Поездку на завод за материалами Туровцев готовил так, как готовят выход в море. Вторично был послан на разведку Соловцов, он проник на завод со стороны Невы и, войдя в сношения с местными старожилами, установил, что на складах имеются почти все необходимые материалы, а также подробнейшим образом разузнал о формальной стороне дела. Самое трудное было раздобыть грузовую машину. Рассчитывать на официальные каналы не приходилось, и Митя, с помощью того же Соловцова, договорился с заведующим гаражом одного почтенного учреждения о предоставлении машины на условиях, не предусмотренных существующим законодательством. Суточное расписание было построено так ловко, что даже отсутствие Тулякова не должно было отразиться на выполнении графика.
В начале одиннадцатого к трапу подошла полуторка.

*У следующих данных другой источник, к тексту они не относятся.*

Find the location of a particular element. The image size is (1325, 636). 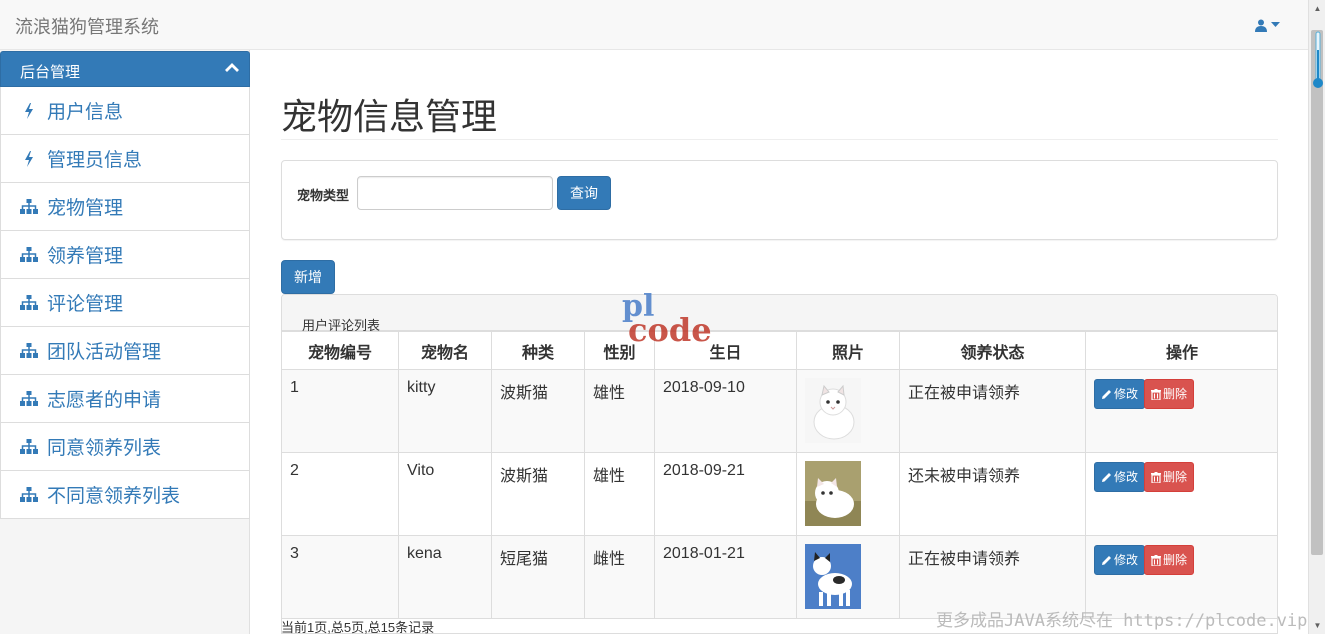

pet-type-label: 宠物类型 is located at coordinates (324, 196).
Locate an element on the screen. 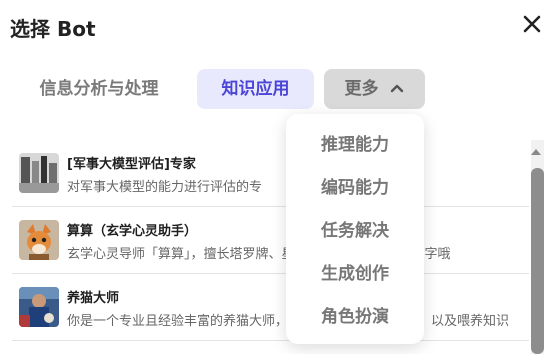  tab-knowledge-application: 知识应用 is located at coordinates (256, 89).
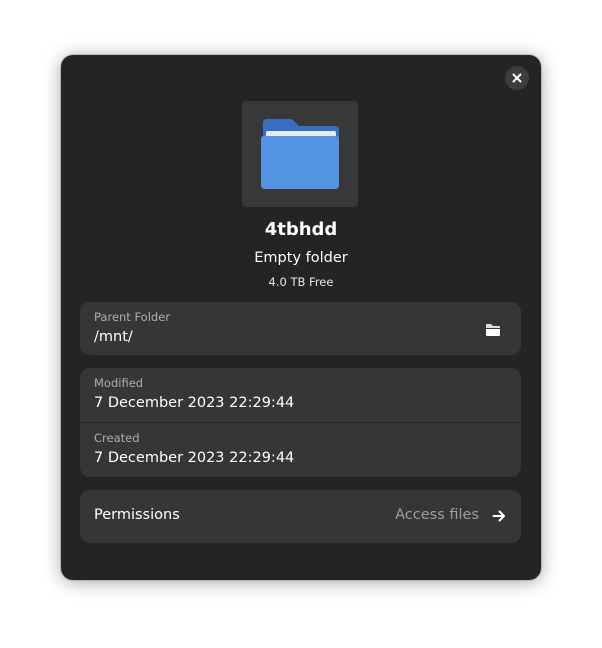 The height and width of the screenshot is (648, 602). What do you see at coordinates (114, 337) in the screenshot?
I see `parent-folder-value: /mnt/` at bounding box center [114, 337].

Из кабины выпрыгнул давно не бритый гражданский шофер и, с первых же слов перейдя на крик, заявил, что он прибыл в распоряжение капитан-лейтенанта Горбунова на один час времени, что из этого часа он уже и так простоял зря десять минут у плавбазы и что, как только час пройдет, он, ни на что не глядя, бросит все и уедет к чертовой матери, и что бензину у него всего ничего, и если ему сию же минуту не зальют десять литров какого-никакого, но чтоб настоящего бензину, то он опять-таки бросит все и уедет к той же матери, что рессора у него слабая и не держит, а потому машину надо грузить с умом, если же будут грузить без ума, то пусть тогда все горит огнем, а он поедет к себе в гараж, потому как для него все одинаковы — военные и штатские, а рацион пропадать не должен… Кое-как утихомирили расходившегося водителя и после недолгих сборов укатили. Поехали Ждановский, Туляков, Соловцов и Граница. В последнюю минуту к ним присоединились Зайцев и Горбунов. Павел Анкудиныч знал завод как свои пять пальцев и действительно мог быть полезен, Горбунов же вполне мог не ехать…
Все понимали, что через час машина не вернется. Но она не вернулась и через два. Митя и доктор впервые обедали вдвоем, ели молча, обоих точила тревога. Доктора тревожило, что командир поехал уж очень налегке, в фуражке и реглане, что беспокоило Туровцева — он и сам толком не знал.